The Future of the Project
While there are some avenues for this project to explore, there are not that many easy options remaining. More work could be done to wire directly into the Twitter API and draw from their raw data. Unfortunately, there are limitations to how much data Twitter will allow, and trending stories can have thousands of tweets. This will necessitate extensive data cleaning, a primary database, and more NLP to be done to draw out hashtags and story integrity. Our preliminary efforts into this field came with lackluster results, even with a powerful library like NLTK. I think if our focus had been purely Twitter and we had more time, we could have made headway here. For now, there are simply too many users and stories to manually sort through.
Another direction to go might be allowing users to report incidents themselves the way other APIs have allowed, like the 2020PB website. Some functionality could be added to the website that might allow a user to save specific stories, or search specific states over time, which we didn’t get a chance to implement. Pulling in more story data is also an option, which might have allowed for searching based on keywords like proper names or tear-gas.
Final Reflections
This was a challenging project. From start to finish, it felt like we just didn’t have enough time to really explore the space. However, with those challenges came great learning opportunities. We were able to take real-time feedback from the stakeholder to add features, and an open pipeline with the team really gave us some agility in responding to the rest of the team’s needs. When the Back-End developer asked for a new endpoint, he was able to articulate it well and gave us the room to provide it. All issues were tackled promptly and thoroughly.

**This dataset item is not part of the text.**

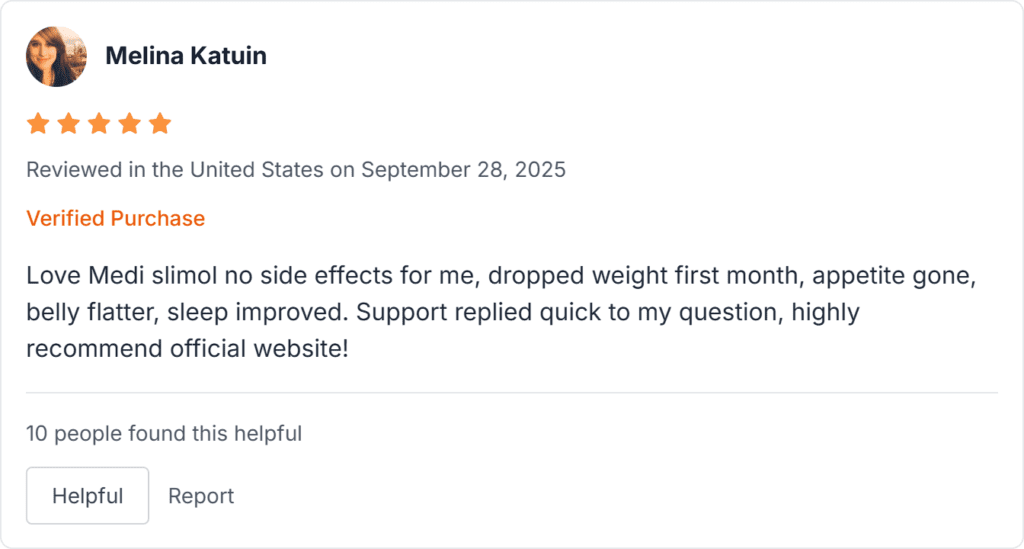Click the first orange rating star
This screenshot has width=1024, height=549.
[x=38, y=124]
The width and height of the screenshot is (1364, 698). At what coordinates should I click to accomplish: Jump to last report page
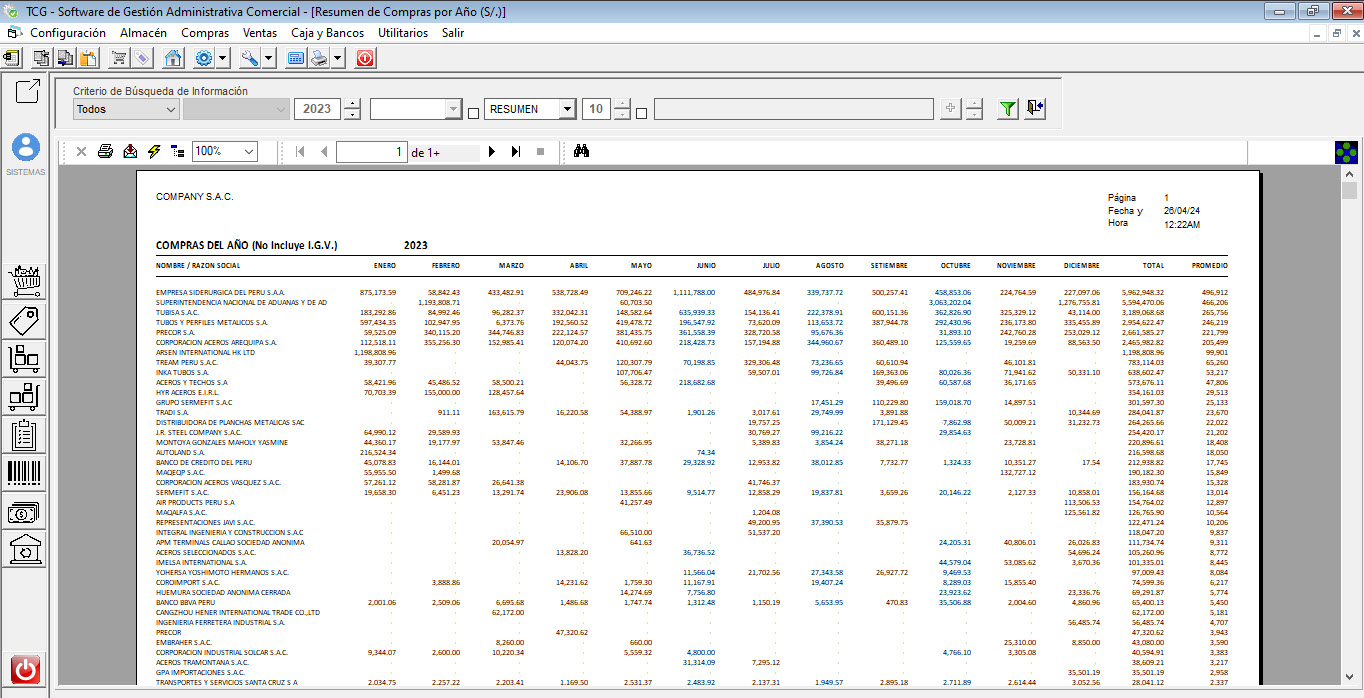point(516,152)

These sorts of projects are also excellent examples of real-world problems using real-world data. Finding and vetting sources, and then understanding the limitations of that data were key to delivering a viable end product. While there is still a national conversation on this topic, it is of critical importance to have as many eyes on the problem as possible. Struggling to find more information will hopefully lead to greater transparency and cooperation between the various police organizations. Its more than just numbers in a matrix; these are peoples lives and examples of a troubling trend towards authoritarian governance.